AKTUELLER HINWEIS: Dieser Rechner berücksichtigt NICHT die Soforthilfe (Dezember 2022) und die Gaspreisbremse (ab Januar 2023) der Bundesregierung. Mehr Informationen finden Sie in den FAQ zur Energiekrise. Die Höhe der Soforthilfe können Sie mit einem Rechner ermitteln. Soforthilfe und Gaspreisbremse können Ihren Schadenersatzanspruch VERRINGERN. Die Ergebnisse des Rechners für Zeiträume ab 1.12.2023 sind nicht ohne Weiteres zu verwenden.
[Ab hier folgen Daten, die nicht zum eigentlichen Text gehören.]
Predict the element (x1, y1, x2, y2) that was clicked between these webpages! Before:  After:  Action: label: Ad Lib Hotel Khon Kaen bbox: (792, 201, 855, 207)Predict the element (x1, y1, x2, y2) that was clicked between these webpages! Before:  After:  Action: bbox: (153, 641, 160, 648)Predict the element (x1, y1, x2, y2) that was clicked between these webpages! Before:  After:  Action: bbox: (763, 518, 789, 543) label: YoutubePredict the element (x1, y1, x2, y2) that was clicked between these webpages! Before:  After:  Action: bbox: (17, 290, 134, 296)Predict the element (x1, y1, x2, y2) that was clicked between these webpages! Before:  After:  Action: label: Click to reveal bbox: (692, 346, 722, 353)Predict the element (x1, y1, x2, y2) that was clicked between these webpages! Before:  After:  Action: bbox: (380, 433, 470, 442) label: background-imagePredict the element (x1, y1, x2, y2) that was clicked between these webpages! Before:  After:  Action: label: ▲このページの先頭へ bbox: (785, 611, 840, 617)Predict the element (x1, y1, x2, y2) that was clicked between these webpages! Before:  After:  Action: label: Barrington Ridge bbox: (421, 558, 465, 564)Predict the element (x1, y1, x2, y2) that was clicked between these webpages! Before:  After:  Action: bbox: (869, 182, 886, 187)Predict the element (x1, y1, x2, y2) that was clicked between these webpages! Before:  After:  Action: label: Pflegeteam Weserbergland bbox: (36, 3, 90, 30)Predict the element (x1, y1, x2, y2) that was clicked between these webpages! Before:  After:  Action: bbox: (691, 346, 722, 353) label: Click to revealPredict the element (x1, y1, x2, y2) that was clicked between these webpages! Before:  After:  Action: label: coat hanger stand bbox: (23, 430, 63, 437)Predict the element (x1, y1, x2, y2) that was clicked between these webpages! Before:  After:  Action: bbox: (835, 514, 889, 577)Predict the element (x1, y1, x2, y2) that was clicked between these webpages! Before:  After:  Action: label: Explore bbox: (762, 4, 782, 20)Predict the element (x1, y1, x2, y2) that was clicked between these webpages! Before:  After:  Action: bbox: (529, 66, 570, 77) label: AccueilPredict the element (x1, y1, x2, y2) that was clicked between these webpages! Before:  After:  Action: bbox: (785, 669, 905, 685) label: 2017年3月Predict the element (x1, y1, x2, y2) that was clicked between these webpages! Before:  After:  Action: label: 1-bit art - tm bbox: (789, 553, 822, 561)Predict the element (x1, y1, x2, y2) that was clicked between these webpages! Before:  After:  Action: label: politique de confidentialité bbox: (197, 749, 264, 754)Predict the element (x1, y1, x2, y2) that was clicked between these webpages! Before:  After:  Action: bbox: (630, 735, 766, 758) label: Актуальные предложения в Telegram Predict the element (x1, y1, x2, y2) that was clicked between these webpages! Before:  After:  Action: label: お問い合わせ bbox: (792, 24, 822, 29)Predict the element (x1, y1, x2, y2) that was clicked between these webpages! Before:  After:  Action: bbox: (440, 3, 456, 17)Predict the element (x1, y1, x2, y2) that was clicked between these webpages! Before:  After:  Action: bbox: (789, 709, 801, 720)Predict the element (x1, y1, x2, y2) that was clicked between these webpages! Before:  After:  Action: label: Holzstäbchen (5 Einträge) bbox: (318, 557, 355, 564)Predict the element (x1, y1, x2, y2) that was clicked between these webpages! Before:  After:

Jetzt möglichen Schadensersatzanspruch berechnen

Musterbrief Generator

Die nächsten Schritte

  1. Fordern Sie Schadensersatz vom Unternehmen ein. Hierfür können Sie unseren Musterbrief verwenden.
  2. In der Regel erhalten Sie ein bis zwei Vergleichsangebote über geringe pauschale Summen. Nehmen Sie diese nicht an, ohne zu verhandeln. Fordern Sie einen Betrag, der Ihrem finanziellen Schaden entspricht.
  3. Schalten Sie im Zweifel die Schlichtungsstelle Energie ein.

"Offenbar lohnt sich Hartnäckigkeit beim Anbieter Gas.de, wenn es um Schadensersatz wegen der Kündigungen geht. In einem Fall gab es über 2000 Euro", sagt Sebastian Reiling, Referent beim Team Musterfeststellungsklagen beim vzbv. "Solange sich Verbraucherinnen und Verbraucher nicht mit Peanuts abspeisen lassen, scheinen sie derzeit gute Zahlungen zu erhalten. Auch der Weg zur Schlichtungsstelle Energie kann dabei helfen."

Sollte Gas.de keinen akzeptablen Schadensersatz leisten, können Sie sich unter mfk@vzbv.de an den vzbv wenden. Bei vielen Meldungen zum Anbieter zieht der vzbv eine Musterfeststellungsklage gegen den Anbieter in Erwägung.

Teure Grundversorgung verpflichtet Unternehmen zum Schadensersatz

Genauso wie Gas.de kündigte auch der Stromanbieter Stromio im letzten Jahr alle Verträge fristlos. Kund:innen gerieten daraufhin unverschuldet in die Energiegrundversorgung. Da Tarife in der Grundversorgung in der Regel mit deutlich höheren Kosten verbunden sind, sind die Unternehmen nach Ansicht der Verbraucherzentralen zum Schadensersatz verpflichtet. Die Verbraucherzentrale Hessen plant bereits, eine Klage gegen Stromio zu erheben. Eine Klage gegen Gas.de wird vom vzbv nicht ausgeschlossen.